# EXCERPT
===============

The Baptists and the Freedom of the Soul
South of New England, Baptists waged their own revolution—not against empire, but against enforced religion. They preached that faith must be voluntary and that baptism was for believers, not infants.
In Virginia, Baptist preachers were jailed for preaching without Anglican permission. Their petitions, written behind prison bars, helped inspire the young James Madison and shaped Jefferson’s arguments for separating church and state.
Roger Williams and Rhode Island
Banished from Massachusetts for insisting that “forced worship stinks in God’s nostrils,” Roger Williams founded Providence on the radical principle that conscience belonged to God alone.
Rhode Island became the first colony to guarantee complete religious freedom—no state church, no enforced doctrine, no penalties for belief or unbelief. This tiny colony became the model for what would eventually become the First Amendment.
CHAPTER 4 — The Anglican Dilemma
By the mid-eighteenth century, the Church of England was the most powerful religious institution in the southern colonies. Its spires rose over tobacco fields in Virginia, rice plantations in the Carolinas, and the young settlements of Georgia.

===============

Records from a data collection:
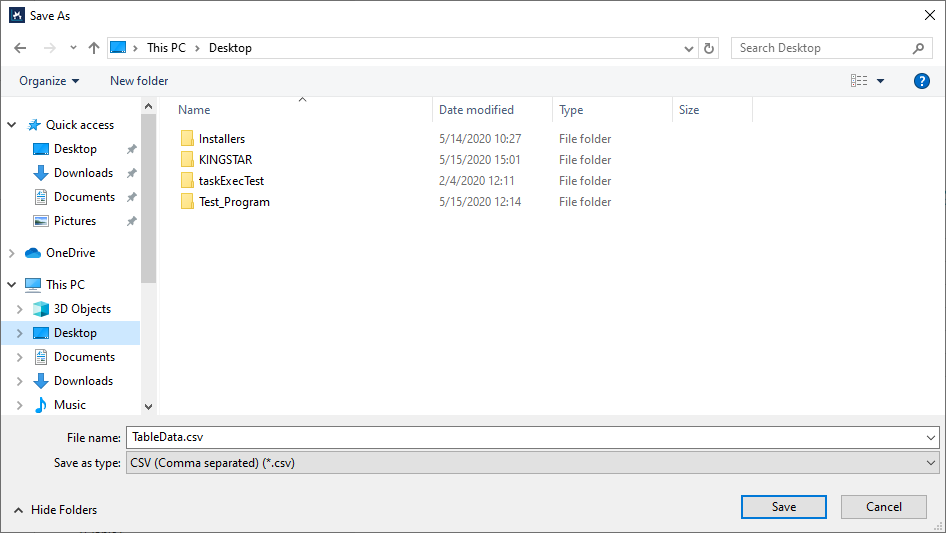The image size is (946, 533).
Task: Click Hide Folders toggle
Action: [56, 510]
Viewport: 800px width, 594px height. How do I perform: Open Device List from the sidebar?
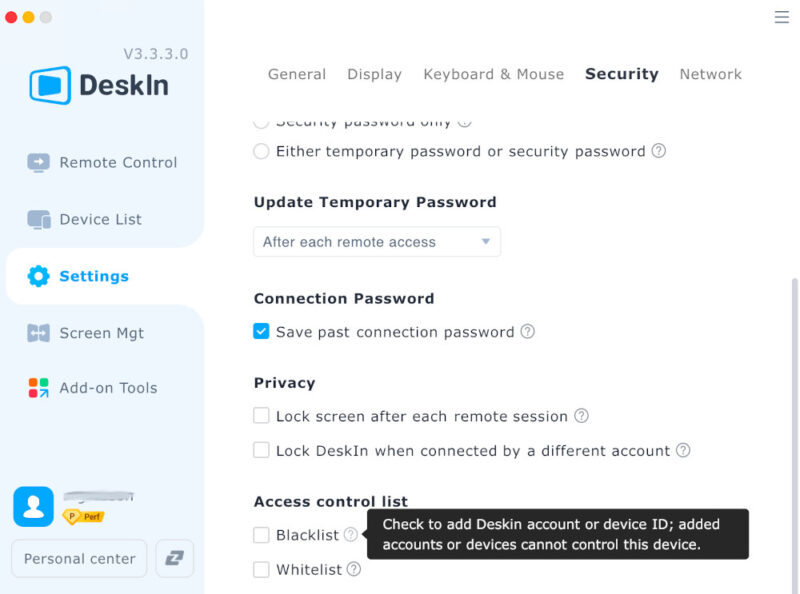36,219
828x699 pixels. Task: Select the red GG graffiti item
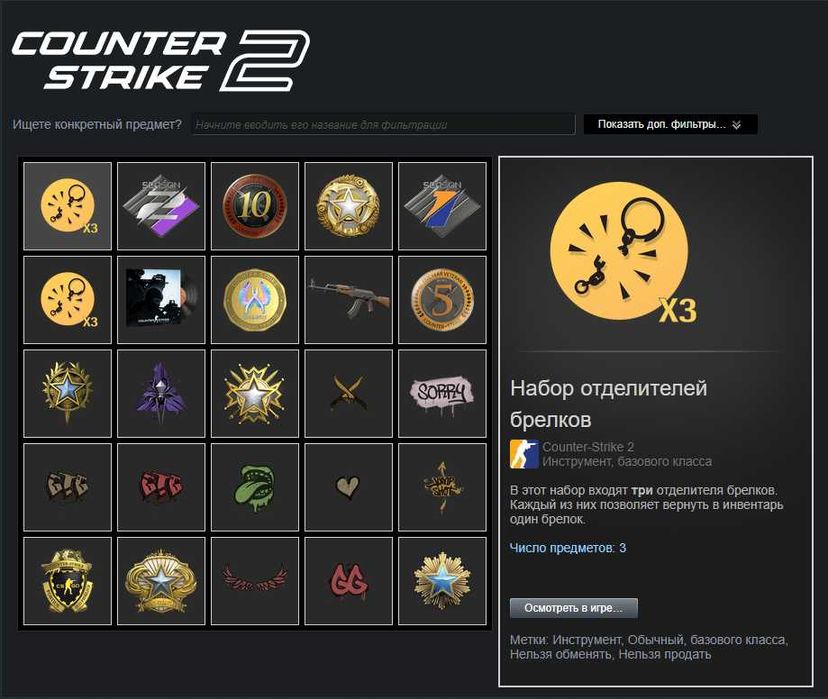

===============

# WHAT YOU HAVE TO DO
According to the excerpt on the Baptists and religious freedom, which colony was the first to guarantee complete religious freedom?

# FINISHED TASK
Rhode Island